Cai Guo-Qiang

Philadelphia Museum of Art and the Fabric Workshop and Museum

At sunset on December 11, 2009, before a freezing crowd and hundreds of commuters passing by, Cai Guo-Qiang ignited a fifty-foot-tall flower made from a gunpowder fuse that he had suspended on the Philadelphia Museum of Art’s columned facade. With a swarm of bright explosions, then a minute of sparklers streaming and smoking in the wind (while flames rose from tar paper protecting the sandstone steps, and men sprinted up with extinguishers), followed by a few deafening booms, Fallen Blossoms: Explosion Project, 2009, provided a moment of communal distraction—and a surprisingly poetic rumination on the brevity of life. Originally planned in 2004 by Anne d’Harnoncourt, the PMA’s beloved leader for a quarter century, and Marion Boulton “Kippy” Stroud, the founding director of the city’s Fabric Workshop and Museum, Cai’s Philadelphia debut evolved into a memorial to d’Harnoncourt after her sudden death in 2008: an homage to both her utopian dream of making art universally accessible and her four-decade friendship with Stroud. Given the gravitas of the pre-ignition ceremony (not to mention Cai’s privileged status in the art world), it felt tacky to wonder about the cost of the event, but standing in budget-challenged Philly among fur-hatted VIPs, that nagging question did temper the art-for-all populism a little.
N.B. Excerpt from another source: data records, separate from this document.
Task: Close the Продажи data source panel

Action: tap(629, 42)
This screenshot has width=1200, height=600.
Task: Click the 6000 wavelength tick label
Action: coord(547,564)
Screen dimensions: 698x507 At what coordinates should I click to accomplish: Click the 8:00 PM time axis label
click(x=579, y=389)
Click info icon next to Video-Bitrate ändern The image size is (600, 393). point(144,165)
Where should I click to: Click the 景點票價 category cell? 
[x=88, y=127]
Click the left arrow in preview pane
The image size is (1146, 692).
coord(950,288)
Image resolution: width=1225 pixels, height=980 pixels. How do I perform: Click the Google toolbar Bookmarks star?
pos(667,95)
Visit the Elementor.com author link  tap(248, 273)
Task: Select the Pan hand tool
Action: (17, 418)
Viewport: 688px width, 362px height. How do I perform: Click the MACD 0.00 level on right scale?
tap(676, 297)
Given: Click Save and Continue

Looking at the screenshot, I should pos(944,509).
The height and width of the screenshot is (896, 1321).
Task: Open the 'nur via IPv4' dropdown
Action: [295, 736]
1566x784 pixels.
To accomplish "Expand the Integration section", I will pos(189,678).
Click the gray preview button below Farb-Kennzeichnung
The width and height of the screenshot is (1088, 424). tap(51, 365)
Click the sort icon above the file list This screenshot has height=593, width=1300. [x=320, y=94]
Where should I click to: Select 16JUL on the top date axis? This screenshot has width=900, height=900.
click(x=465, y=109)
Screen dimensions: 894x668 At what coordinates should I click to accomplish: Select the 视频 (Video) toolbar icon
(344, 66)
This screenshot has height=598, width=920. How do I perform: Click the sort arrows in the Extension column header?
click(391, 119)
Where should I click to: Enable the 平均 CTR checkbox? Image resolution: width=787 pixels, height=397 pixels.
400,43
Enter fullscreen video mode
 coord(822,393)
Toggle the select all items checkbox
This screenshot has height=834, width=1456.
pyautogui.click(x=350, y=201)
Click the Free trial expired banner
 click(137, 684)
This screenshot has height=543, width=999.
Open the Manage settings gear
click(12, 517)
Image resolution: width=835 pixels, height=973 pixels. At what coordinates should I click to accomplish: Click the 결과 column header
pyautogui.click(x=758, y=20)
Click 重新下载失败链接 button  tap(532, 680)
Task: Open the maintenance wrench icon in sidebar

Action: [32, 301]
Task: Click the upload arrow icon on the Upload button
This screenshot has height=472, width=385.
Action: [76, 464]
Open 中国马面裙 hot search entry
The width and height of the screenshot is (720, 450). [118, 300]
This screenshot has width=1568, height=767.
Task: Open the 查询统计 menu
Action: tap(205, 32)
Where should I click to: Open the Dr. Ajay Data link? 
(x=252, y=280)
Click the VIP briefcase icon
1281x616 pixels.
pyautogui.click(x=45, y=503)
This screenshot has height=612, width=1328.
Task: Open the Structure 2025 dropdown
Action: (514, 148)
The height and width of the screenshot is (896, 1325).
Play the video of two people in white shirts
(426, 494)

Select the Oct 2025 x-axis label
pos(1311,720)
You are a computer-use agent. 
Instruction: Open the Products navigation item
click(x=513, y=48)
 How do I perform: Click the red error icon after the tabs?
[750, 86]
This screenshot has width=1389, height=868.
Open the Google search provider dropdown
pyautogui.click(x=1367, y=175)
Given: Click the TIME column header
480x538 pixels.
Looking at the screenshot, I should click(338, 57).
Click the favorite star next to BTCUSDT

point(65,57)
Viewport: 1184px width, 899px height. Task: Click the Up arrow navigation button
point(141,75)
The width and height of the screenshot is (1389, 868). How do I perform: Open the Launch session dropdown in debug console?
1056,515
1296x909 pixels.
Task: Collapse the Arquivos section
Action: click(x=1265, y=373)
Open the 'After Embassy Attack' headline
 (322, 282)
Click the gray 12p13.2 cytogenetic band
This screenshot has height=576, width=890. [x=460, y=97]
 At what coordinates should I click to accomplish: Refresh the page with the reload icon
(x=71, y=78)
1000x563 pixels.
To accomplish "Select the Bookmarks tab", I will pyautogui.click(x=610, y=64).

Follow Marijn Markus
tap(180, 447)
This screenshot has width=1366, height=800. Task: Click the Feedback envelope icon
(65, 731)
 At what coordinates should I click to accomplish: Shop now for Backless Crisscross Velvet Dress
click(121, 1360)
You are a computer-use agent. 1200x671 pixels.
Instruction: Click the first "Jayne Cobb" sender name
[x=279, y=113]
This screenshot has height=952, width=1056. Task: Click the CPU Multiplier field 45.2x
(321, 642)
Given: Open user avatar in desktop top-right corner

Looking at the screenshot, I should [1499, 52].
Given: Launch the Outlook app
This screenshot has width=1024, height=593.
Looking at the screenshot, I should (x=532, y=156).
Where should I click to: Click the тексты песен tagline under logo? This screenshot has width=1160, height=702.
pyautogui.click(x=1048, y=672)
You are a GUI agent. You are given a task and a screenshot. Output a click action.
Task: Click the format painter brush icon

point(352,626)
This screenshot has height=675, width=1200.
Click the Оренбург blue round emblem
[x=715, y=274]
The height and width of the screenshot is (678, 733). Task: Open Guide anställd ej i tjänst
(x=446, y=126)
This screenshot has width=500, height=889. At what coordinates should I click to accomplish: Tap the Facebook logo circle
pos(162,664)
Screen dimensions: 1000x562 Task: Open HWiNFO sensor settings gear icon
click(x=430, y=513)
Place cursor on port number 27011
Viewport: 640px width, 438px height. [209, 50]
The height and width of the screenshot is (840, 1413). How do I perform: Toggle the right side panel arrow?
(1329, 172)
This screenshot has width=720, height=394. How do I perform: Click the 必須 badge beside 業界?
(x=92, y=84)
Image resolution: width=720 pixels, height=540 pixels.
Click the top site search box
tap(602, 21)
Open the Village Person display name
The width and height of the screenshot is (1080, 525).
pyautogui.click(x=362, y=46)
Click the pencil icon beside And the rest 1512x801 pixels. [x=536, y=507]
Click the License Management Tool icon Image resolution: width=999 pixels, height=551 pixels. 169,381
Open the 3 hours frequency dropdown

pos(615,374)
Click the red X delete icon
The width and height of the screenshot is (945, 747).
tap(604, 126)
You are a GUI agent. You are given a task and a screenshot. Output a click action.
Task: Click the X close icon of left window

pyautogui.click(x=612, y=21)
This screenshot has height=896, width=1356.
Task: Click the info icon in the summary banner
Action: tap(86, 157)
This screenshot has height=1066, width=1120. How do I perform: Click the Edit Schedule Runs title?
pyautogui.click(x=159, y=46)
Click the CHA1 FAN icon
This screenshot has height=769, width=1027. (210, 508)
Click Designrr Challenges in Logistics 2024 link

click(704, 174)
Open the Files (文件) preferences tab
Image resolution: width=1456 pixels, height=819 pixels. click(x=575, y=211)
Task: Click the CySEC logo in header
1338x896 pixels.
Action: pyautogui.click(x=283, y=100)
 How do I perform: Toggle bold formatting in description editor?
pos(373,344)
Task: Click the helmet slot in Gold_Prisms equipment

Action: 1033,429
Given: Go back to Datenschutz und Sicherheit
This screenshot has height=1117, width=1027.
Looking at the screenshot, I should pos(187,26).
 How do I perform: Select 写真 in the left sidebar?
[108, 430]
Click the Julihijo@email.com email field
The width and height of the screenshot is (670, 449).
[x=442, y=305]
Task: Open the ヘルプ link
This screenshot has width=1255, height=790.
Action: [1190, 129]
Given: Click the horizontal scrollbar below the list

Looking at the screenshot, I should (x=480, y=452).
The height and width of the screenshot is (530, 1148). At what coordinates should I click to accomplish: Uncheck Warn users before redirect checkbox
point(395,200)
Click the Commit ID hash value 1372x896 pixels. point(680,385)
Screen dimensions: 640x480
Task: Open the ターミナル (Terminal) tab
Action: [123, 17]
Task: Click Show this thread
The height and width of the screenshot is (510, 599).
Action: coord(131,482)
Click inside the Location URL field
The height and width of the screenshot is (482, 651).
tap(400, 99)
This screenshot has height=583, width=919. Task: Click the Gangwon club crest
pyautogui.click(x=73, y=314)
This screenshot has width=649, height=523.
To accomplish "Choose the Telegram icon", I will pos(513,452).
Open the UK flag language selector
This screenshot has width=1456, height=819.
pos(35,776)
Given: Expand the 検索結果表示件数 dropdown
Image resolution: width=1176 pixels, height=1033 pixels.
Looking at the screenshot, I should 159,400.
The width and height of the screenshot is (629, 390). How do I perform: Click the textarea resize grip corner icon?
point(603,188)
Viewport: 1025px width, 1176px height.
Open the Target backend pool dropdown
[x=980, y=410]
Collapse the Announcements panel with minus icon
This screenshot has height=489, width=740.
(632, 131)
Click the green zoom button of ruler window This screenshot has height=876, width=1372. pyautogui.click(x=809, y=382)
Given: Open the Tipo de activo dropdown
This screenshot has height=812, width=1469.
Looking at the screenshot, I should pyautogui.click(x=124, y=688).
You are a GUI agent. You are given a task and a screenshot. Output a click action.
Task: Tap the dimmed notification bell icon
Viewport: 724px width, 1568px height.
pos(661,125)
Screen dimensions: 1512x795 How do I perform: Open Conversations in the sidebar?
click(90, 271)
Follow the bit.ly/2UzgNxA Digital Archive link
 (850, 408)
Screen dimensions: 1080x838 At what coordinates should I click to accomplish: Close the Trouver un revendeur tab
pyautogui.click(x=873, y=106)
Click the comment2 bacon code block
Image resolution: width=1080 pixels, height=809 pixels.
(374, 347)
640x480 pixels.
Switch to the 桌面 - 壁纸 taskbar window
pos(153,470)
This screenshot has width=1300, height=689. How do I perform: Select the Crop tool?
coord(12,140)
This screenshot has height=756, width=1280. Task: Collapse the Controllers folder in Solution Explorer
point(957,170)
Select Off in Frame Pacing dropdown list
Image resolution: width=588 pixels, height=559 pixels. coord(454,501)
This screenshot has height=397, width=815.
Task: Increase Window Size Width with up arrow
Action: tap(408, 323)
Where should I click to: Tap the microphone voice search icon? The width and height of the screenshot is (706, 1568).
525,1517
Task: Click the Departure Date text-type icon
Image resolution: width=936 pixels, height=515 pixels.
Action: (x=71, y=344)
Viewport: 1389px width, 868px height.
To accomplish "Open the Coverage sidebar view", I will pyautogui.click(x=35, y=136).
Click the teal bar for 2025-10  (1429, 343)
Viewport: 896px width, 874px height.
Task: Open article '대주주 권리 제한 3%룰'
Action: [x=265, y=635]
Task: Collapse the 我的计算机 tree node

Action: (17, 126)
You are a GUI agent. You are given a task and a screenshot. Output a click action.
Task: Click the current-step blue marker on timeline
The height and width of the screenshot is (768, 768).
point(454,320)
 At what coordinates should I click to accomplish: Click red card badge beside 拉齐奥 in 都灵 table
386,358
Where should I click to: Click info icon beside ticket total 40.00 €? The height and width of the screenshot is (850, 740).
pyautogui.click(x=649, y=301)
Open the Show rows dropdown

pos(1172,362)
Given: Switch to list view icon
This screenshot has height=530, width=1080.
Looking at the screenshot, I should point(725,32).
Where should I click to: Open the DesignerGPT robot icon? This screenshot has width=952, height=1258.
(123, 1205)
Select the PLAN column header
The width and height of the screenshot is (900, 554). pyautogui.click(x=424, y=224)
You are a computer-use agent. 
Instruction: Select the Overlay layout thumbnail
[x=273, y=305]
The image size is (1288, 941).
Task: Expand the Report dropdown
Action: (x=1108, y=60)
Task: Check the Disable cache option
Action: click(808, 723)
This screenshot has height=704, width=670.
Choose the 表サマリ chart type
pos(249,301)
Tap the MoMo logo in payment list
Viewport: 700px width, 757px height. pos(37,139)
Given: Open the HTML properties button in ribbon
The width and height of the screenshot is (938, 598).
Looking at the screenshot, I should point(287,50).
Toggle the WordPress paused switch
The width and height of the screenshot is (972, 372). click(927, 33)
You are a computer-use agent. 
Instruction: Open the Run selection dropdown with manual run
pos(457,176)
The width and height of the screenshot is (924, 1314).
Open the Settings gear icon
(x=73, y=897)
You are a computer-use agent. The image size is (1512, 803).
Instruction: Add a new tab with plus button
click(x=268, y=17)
Gunpowder, in Cai’s expert hands, entails not only a spark and its extinction, but a process and its traces, like memory or a life’s work. Inside the PMA, a suite of monumental gunpowder drawings from 2007—vaguely reminiscent of Leon Golub’s 1965–67 “Gigantomachy” paintings, with their abraded surfaces and intimation of violence—evoked the four seasons in virtuoso “brushwork.” (The installation was insightfully situated: From the room next door, the overlapping voices reciting the days of the week in Bruce Nauman’s Days, 2009, amplified the sense of feebly structured epic time, while overhead, hanging on filament, a procession of tiny golden boats seemed to float into the afterworld—via the “moon” in Sol LeWitt’s On a Blue Ceiling, 1981, in the passage beyond.) But the human element essential to Cai’s work comes to the fore in his explosion events. Fallen Blossoms was executed by a number of individuals working in plain sight: dozens of scurrying assistants, photographers, and technicians, all watched over by firefighters. On the top floor of the Fabric Workshop across town, where Cai later the same evening ignited a 120-foot-long drawing titled Time Scroll, the team included helpers who ran around in the sweetish smoke dousing tongues of flame after the trail of gunpowder, arranged on stencils to illustrate narrative episodes along the silk scroll, had dramatically burned out. Both Fallen Blossoms and Time Scroll are not only performative but collaborative, and gain traction from the idea of igniting a risky spark amid a group of people—mirroring d’Harnoncourt’s own role as visionary curator and director.

Downstairs at the Fabric Workshop, Cai uncharacteristically brought his own alchemy of destruction down to earth with Time Flies like a Weaving Shuttle, 2009–2010, in which five weavers from a remote village in China sat at huge wooden looms producing tapestries based on episodes from d’Harnoncourt’s life, as related by Stroud. In the context of an exhibition featuring fire, water, ashes, and smoke, the women in their bright traditional costumes appeared uncomfortably framed as a fifth element, a “natural” force of storytelling and creation. But a slier set of concerns emerges when one considers these weavers, busy with their “women’s work,” in relation to the pioneering figure of d’Harnoncourt herself. In marked contrast to the machismo of Cai’s favored medium and his expressionist and Conceptualist context, Time Flies like a Weaving Shuttle gives painstakingly slow, handled form to the incidental moments that make up a life and a friendship—complementing the existential, extravagant drama of hypnotic combustion with a humbly celebratory, determinedly constructive feat of labor.